Strikingly, the unsigned three-page majority opinion does not dispute that the cutoff of funds was unconstitutional and illegal. As Kagan said in a dissent, “Nowhere in its papers does the Government defend the legality of canceling the education grants at issue here.” Instead, the majority suggested that the federal government would be harmed by disbursing the money because, if it ultimately prevailed in the litigation, it would be unlikely to recoup the funds.
The majority also suggested that the appropriate forum for the case would be an action for breach of contract in the U.S. Federal Court of Claims, not a federal district court. The focus likely would no longer be on how the government was violating the Constitution and the Impoundment Control Act.
These are troubling arguments because they would greatly limit the authority of federal courts to prevent the president from unconstitutionally and illegally refusing to spend money appropriated by federal statute. And that would mean giving license to a huge shift in power over federal spending from Congress to the president.

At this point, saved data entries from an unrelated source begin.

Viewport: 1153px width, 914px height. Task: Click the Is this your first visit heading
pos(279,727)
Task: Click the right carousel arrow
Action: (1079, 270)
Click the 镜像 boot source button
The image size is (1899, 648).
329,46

Jackson wrote a powerful dissent explaining that temporary restraining orders generally are not reviewable on appeal, that the government was entitled to relief only if it could show there was an emergency situation that could cause irreparable harm, and that it long has been established that federal courts have authority to halt illegal cutoffs of federal funds. She wrote: “It is beyond puzzling that a majority of Justices conceive of the Government’s application as an emergency. It is likewise baffling that anyone is persuaded that the equities favor the Government when the Government does not even argue that the lower courts erred in concluding that it likely behaved unlawfully.”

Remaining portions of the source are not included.